Upon completion of dataset collection, proceed with model training and performance evaluation using the following command:
```
python run_experiment.py --exp_name test_running --env_name InvertedPendulum-v2 --env_type to_two --gpu_id 0 --epochs 500 --recon 0.5 --fcon 0.1 --label_source 10 --label_target 0.001 --label_frame 10 --fwgan_disc 1 --fwgan_gen 0.05 --fwgan_alpha 0.5 --model_num_per_epoch 200 --model_RL_per_step 2000
```
The environments and environment types accessible via the `--env_name` and `--env_type` parameters encompass the following:
* `--env_name=InvertedPendulum-v2` &rarr; `--env_type=to_two`
* `--env_name=InvertedDoublePendulum-v2` &rarr; `--env_type=to_one`
* `--env_name=Reacher2-v2` &rarr; `--env_type=to_three`
* `--env_name=Reacher3-v2` &rarr; `--env_type=to_two`
* `--env_name=DMPendulum` &rarr; `--env_type=to_cartpoleswingup` or `to_acrobot`
* `--env_name=DMCartPoleSwingUp` &rarr; `--env_type=to_pendulum` or `to_acrobot`
* `--env_name=DMCheetah` &rarr; `--env_type=to_walker` or `to_hopper`
* `--env_name=DMWalker` &rarr; `--env_type=to_cheetah` or `to_hopper`
* `--env_name=DMHopper` &rarr; `--env_type=to_walker` or `to_cheetah`

The hyperparameters utilized for model training can be adjusted through the following parameters:
* epochs (The number of total training step)

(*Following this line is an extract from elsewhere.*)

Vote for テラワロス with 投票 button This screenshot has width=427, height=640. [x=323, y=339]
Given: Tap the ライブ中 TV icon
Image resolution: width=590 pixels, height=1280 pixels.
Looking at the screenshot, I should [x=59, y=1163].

* recon (Reconstruction loss scale)
* fcon (Feature consistency loss scale)
* label_source (Sequence label loss scale - source)

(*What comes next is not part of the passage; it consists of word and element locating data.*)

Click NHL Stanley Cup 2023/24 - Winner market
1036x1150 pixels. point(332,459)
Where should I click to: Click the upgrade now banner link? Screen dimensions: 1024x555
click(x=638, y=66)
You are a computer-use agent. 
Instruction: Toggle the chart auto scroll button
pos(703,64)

* label_target (Sequence label loss scale - target)
* label_frame (Frame label loss scale)
* fwgan_disc (WGAN discriminator loss scale)
* fwgan_gen (WGAN generator loss scale)
* fwgan_alpha (WGAN control factor)
* model_num_per_epoch (The number of model training per epoch)
* model_RL-per_step (The number of RL training per epoch)

## License

All content in this repository is licensed under the MIT license.